Giant tour buses line up outside the visitor center in Edgartown, letting out scores of tourists who wander streets where leaves now fall thickly and stray roses still bloom on fences like summer holdouts. Along the Beach Road in Oak Bluffs fishermen of all ages cast into the chilly, wind-roughened waters as the derby enters its final days. Up-Island farms are decked out for weekend weddings with white tents set against green fields, a distant blue sea and woolly sheep that graze, oblivious to it all.

These are the signs of the shoulder season, the Island’s other summer, when crowds of a different sort jam the ferries with Martha’s Vineyard as their destination. It might be a bus tour from Omaha. It might be an SUV full of fishermen from New Jersey.

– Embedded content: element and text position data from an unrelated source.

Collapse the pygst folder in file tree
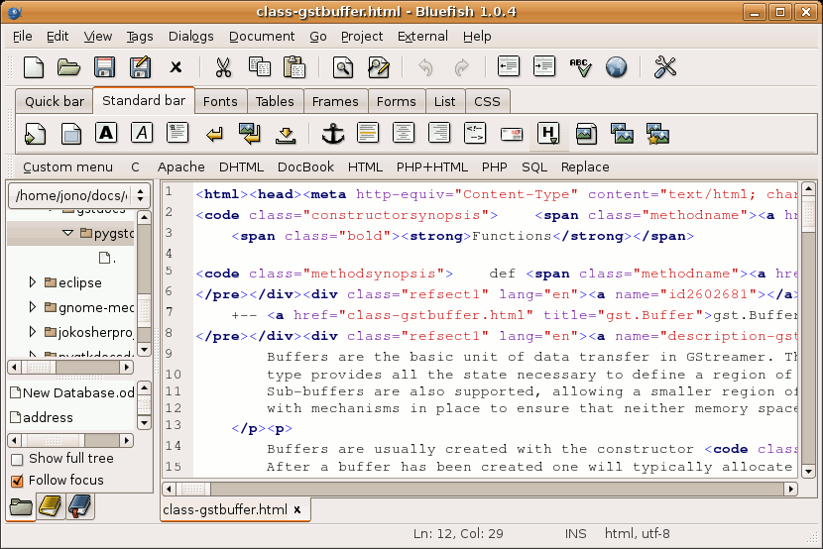This screenshot has height=549, width=823. (x=68, y=234)
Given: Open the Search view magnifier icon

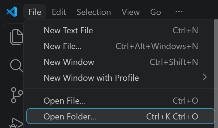Looking at the screenshot, I should click(16, 66).
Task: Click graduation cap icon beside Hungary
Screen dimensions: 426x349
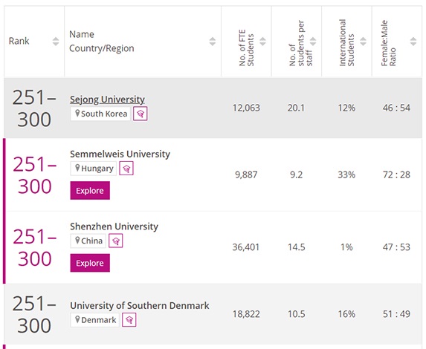Action: coord(126,169)
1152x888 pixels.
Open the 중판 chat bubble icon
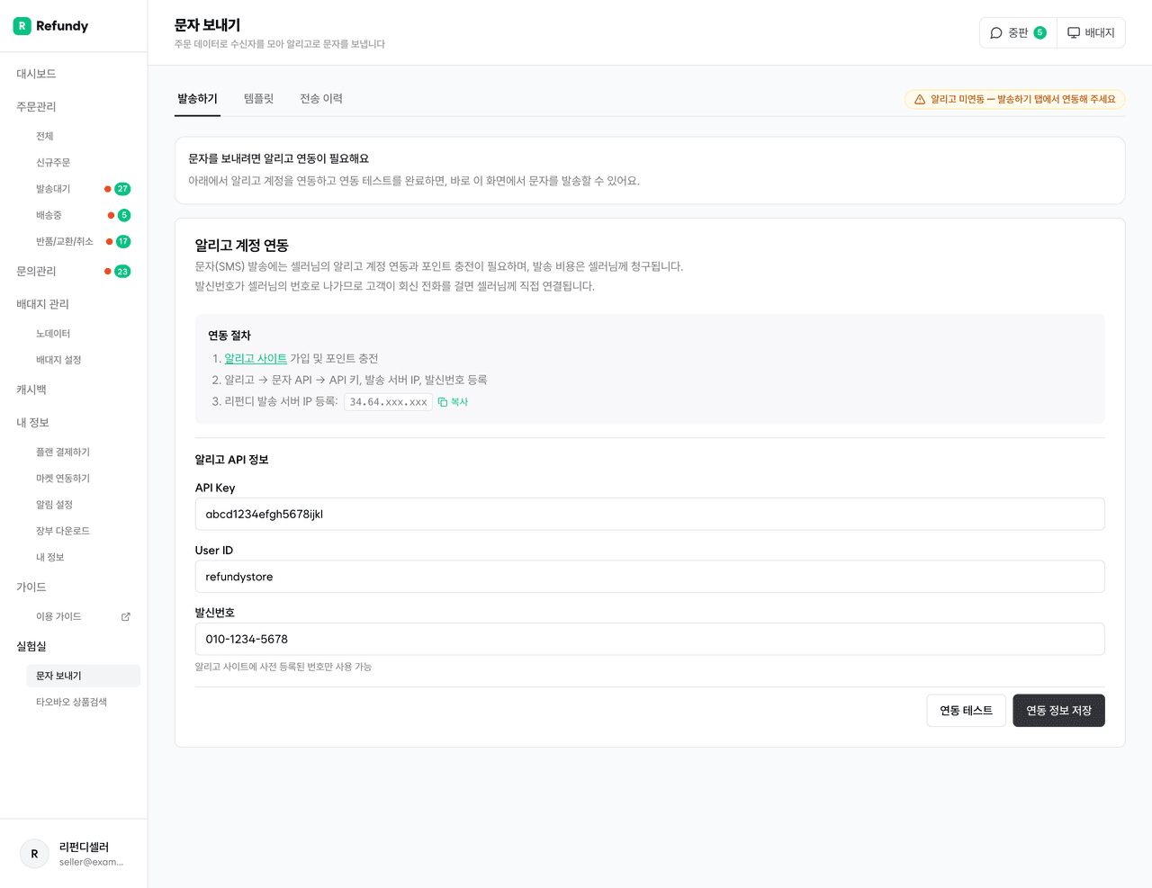point(996,33)
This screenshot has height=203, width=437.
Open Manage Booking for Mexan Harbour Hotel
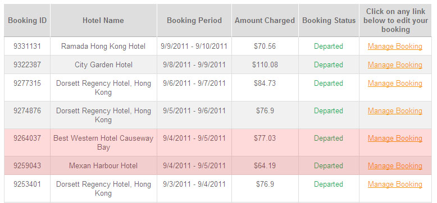pos(395,166)
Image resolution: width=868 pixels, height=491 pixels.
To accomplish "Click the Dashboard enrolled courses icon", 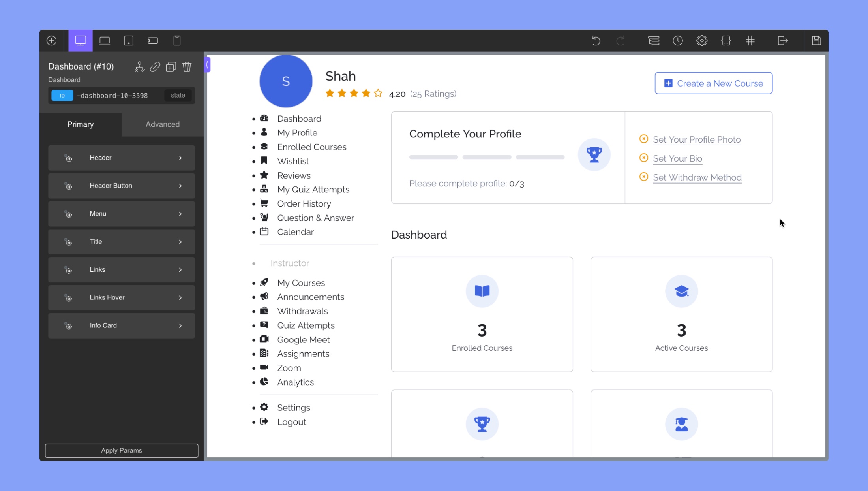I will pos(482,291).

It might be a caravan of cousins coming for a family reunion.

Traffic numbers are not in yet from the Steamship Authority, but on the surface it certainly appears that fall commerce has been robust this year, extra blessed of course by dry days and warm sunshine. Businesses that were smart enough to stay open longer this year should see a boost.

The glory days of autumn have lingered this year. Even the foliage has turned slowly, like a time-lapse video where we can watch the elegant shift from green to orange and scarlet in slow motion. Next stop: the gales of November. But time still to savor this gem of an October.